NDCP deferrals: Generally “Election Day” comes just once a year
Typically, 401(k) plans permit participants to make deferral elections as soon as their first payroll periods coincident with or next following the date on which they meet the plan’s eligibility requirements. If any participant fails to defer when first eligible, a 401(k) plan could allow them to begin deferring as of any subsequent payroll period. Similarly, a 401(k) plan can generally permit participants to increase, decrease, or discontinue their rates of deferrals as of any subsequent payroll period. In contrast, while a participant’s initial deferral opportunities under an NDCP are somewhat similar to the 401(k) plan, once the first deferral chance passes, there is considerably less flexibility.
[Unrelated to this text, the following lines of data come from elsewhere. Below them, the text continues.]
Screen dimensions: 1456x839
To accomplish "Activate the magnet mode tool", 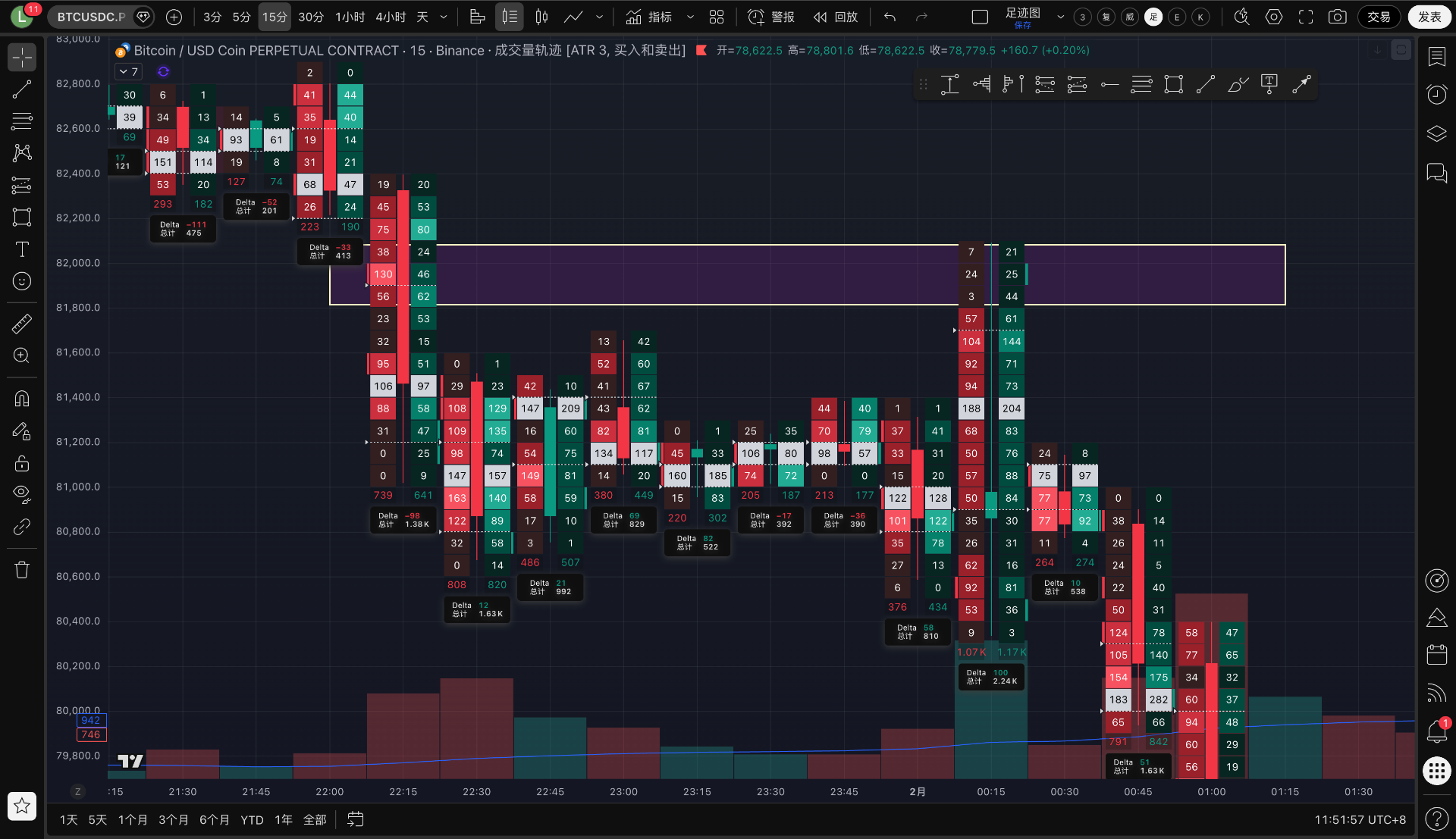I will [x=22, y=399].
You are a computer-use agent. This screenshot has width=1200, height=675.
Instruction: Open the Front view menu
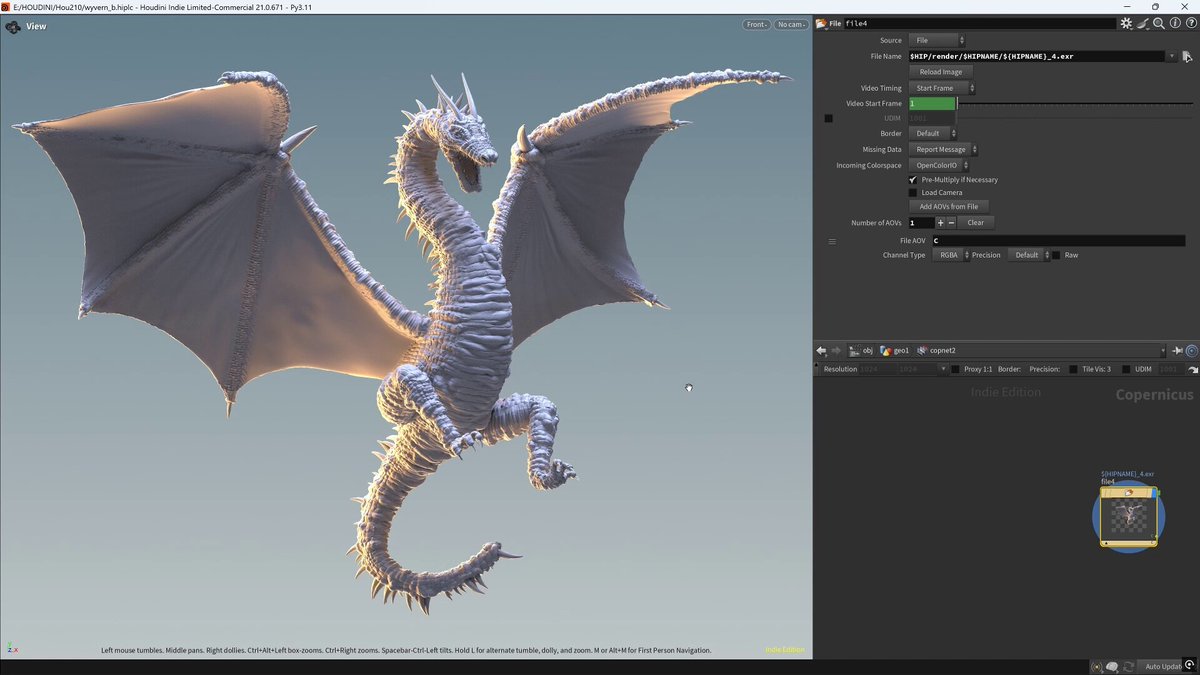tap(756, 24)
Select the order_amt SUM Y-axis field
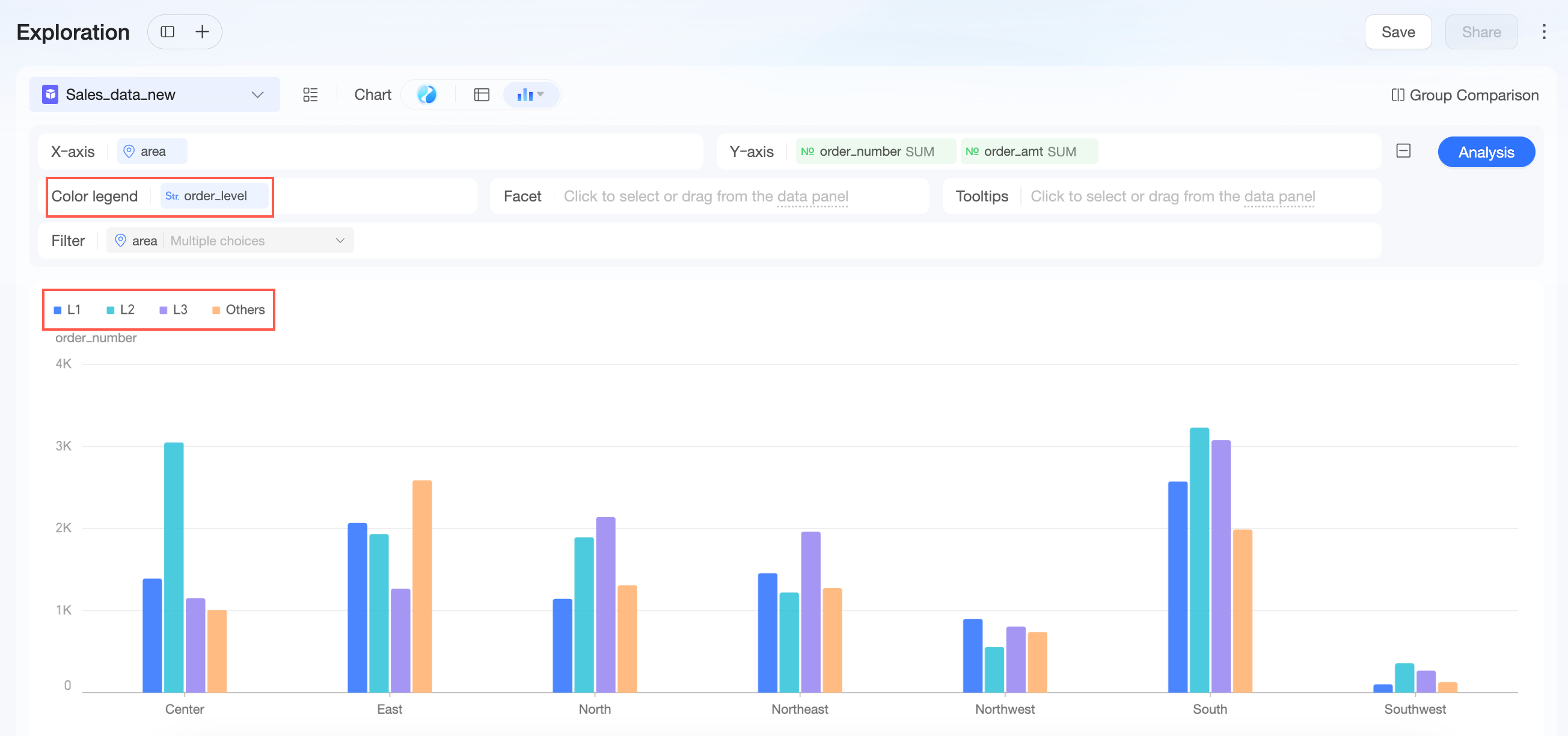This screenshot has width=1568, height=736. [x=1029, y=152]
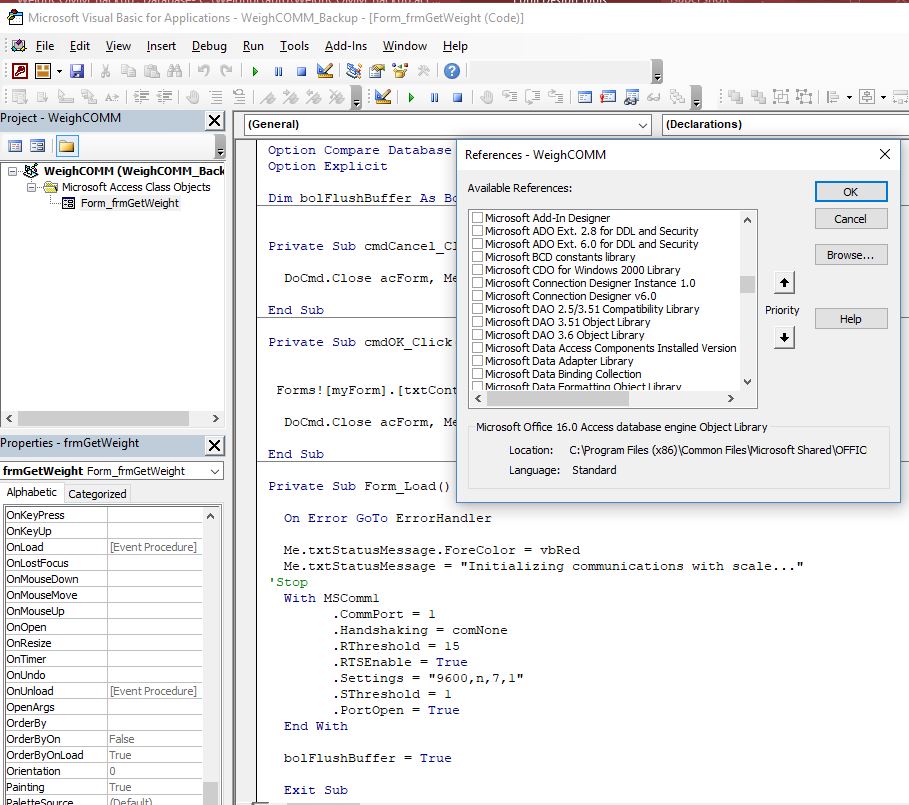The height and width of the screenshot is (805, 909).
Task: Click the Find binoculars toolbar icon
Action: pyautogui.click(x=173, y=70)
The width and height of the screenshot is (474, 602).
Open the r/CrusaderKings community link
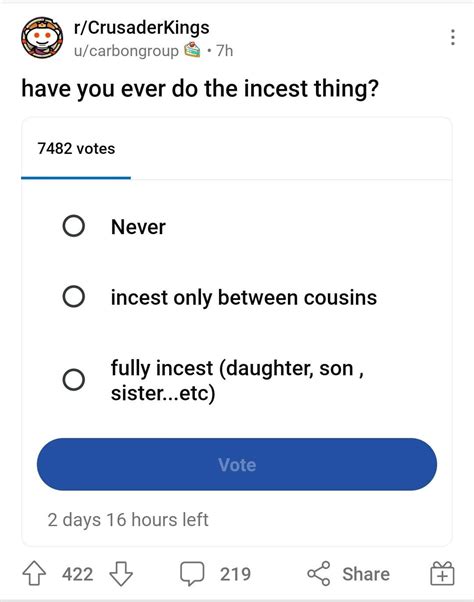pyautogui.click(x=142, y=28)
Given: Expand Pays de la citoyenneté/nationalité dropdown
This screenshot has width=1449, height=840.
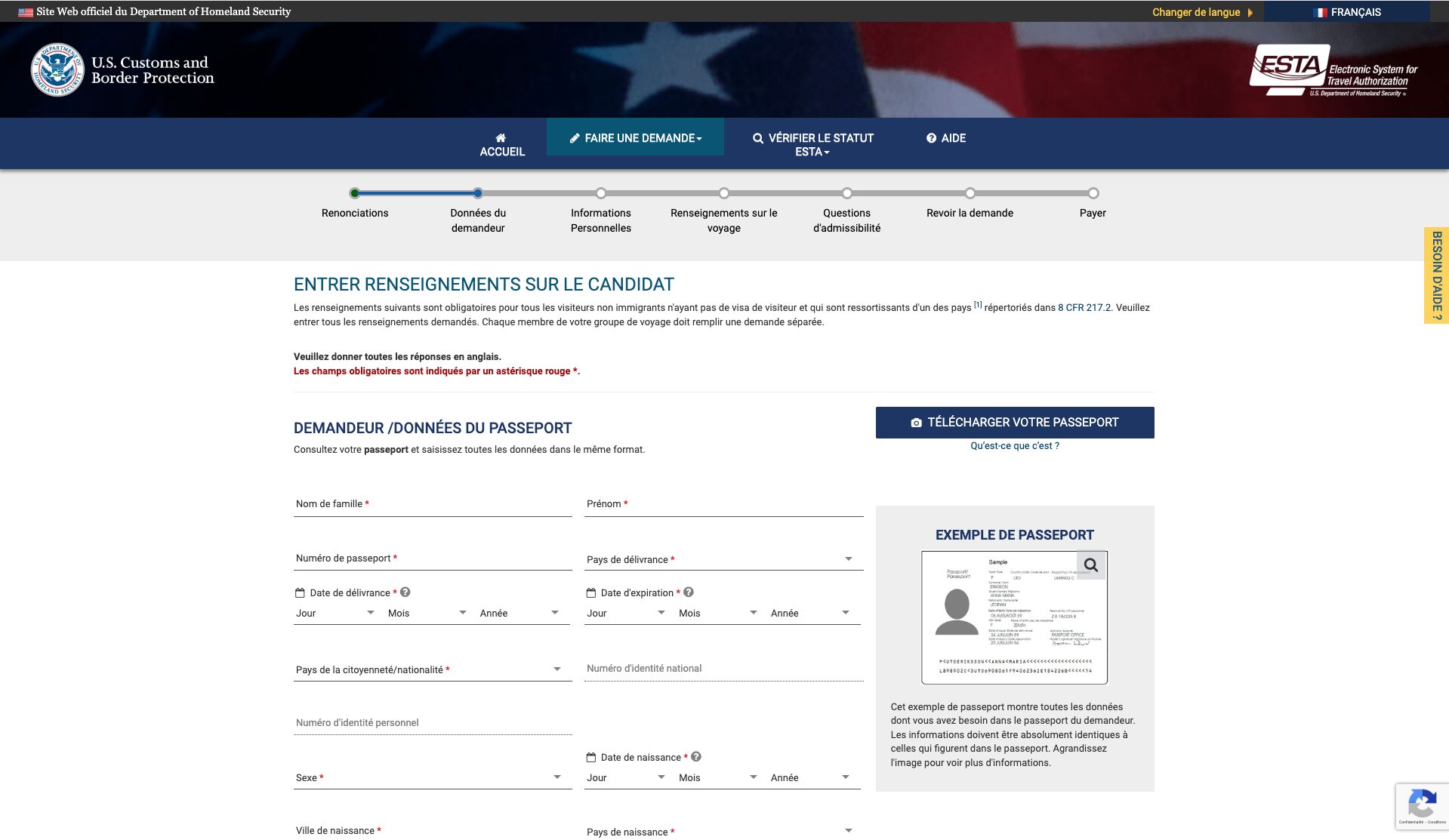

Under an NDCP, in the case of the first year in which a participant becomes eligible to participate in the plan (whether it is a brand new plan or an existing plan for which the individual has just become eligible), participants have until 30 days after they first become eligible to make their salary deferral elections. Such elections must only apply to compensation (whether in the form of salary or bonus) paid for services to be performed beginning with the first payroll period after the election. If participants pass on this initial deferral option, they will not have another deferral opportunity until January 1 of the next calendar year. Similarly, for those participants who do elect to defer a portion of their salaries when first eligible, no changes to such initial elections can be made until January 1 of the next calendar year.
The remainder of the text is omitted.